Why this Gartner analyst thinks multicloud is a “terrible idea” to deliver resilience

Why this Gartner analyst thinks multicloud is a “terrible idea” to deliver resilience


Commentary: Multicloud can be a smart strategy, but not for delivering infrastructure resilience, argues Gartner’s Lydia Leong.

Cloud computing concept

Image: Maciej Frolow/Stone/Getty Images

If you want to get Gartner analyst Lydia Leong riled up, just tell her that embracing multicloud to gain infrastructure resilience is a good idea. “Multicloud failover is almost always a terrible idea,” she’ll respond, for reasons not too dissimilar from those Honeycomb co-founder Charity Majors recently offered. While both offer sound reasons for eschewing the multicloud path to application resilience, it’s Leong’s voice that CIOs are more likely to heed because of the trust CIOs put in Gartner’s recommendations. 

SEE: Research: Managing multicloud in the enterprise; benefits, barriers, and most popular cloud platforms (TechRepublic Premium)

And that voice is emphatic: “Most people—and notably, almost all regulators—are entirely wrong about addressing cloud resilience through the belief that they should do multicloud failover …”.

Ouch.

Getting the IT strategy all wrong

But does it really matter? After all, organizations make all sorts of strategic IT bets, many of which won’t work out in the short- or long-term. Why is Leong so incensed about this particular IT strategy? 

Actually, the word she used is “aghast,” and it’s because government regulators, in particular, are marching toward cloud mandates (for resilience standards and testing, among other things, not to mention the European Union planning its own pan-European cloud) that make little sense in the real world. On Twitter, she stressed that “Multicloud failover is complex and costly to the point of nearly almost always being impractical, and it’s not an especially effective way to address cloud resilience risks.” So why do we keep raising it as a cure-all to mitigate dependence on the cloud providers?
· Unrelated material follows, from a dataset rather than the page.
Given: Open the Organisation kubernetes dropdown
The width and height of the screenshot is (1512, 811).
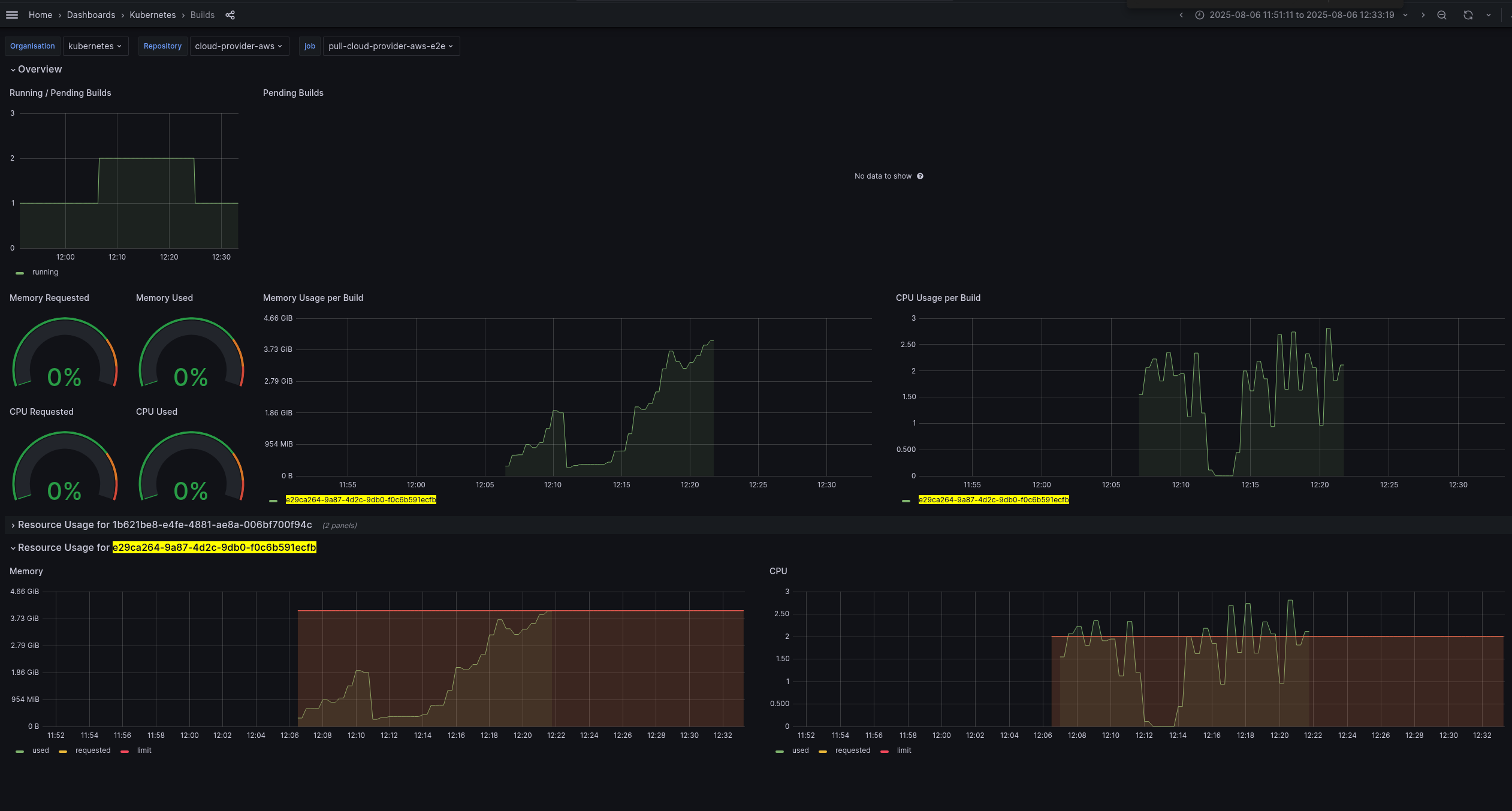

Because it’s easy to find bogeymen in those cloud providers: “We talk about concentration risk because big scary improbable things catch people’s attention,” she said. 

Such talk, however, evidences anemic understanding of how the clouds actually operate, she continued on her blog:

Regulators, risk managers and plenty of IT management largely think of AWS, Azure, etc., as monolithic entities, where “the cloud” can just break for them, and then kaboom, everything is dead everywhere worldwide. They imagine one gargantuan, amorphous data center, subject to all the problems that can afflict single data centers or single systems. But that’s not how it works, that’s not the most effective way to address risk, and testing the “resilience of the provider” (as a generic whole) is both impossible and meaningless.

Instead, clouds are made up of components that talk to each other. When a cloud fails, it’s usually because those components can no longer converse (due, for example, to a network failure). But even here, global outages “have generally been short enough that—given typical enterprise recovery-time objectives for disaster recovery, which are often lengthy—customers typically don’t activate a traditional DR plan,” Leong noted. Sure, it would be better to never go down, but the risk these regulators are over-engineering/over-legislating to avoid is comparatively small. 

SEE: AWS Lambda, a serverless computing framework: A cheat sheet (free PDF) (TechRepublic)

Ultimately, Leong stressed, “[T]he huge cost and complexity of a multicloud implementation is effectively a negative distraction from what you should actually be doing that would improve your uptime and reduce your risks, which is making your applications resilient to the types of failure that are actually probable.” Embrace the clouds’ differentiation, in other words, while architecting and testing for application resiliency (e.g., through chaos engineering). 

Leong seemed to be responding to European regulators, in particular, but the those beating the “resilience through multicloud” drum come from all over. But wherever the origin, in Leong’s expert opinion they are wrong. Given she is one of Gartner’s foremost cloud analysts, it just might pay to heed her advice. There are good reasons for multicloud—resilience simply isn’t one of them.

Disclosure: I work for MongoDB, but the views expressed herein are mine alone.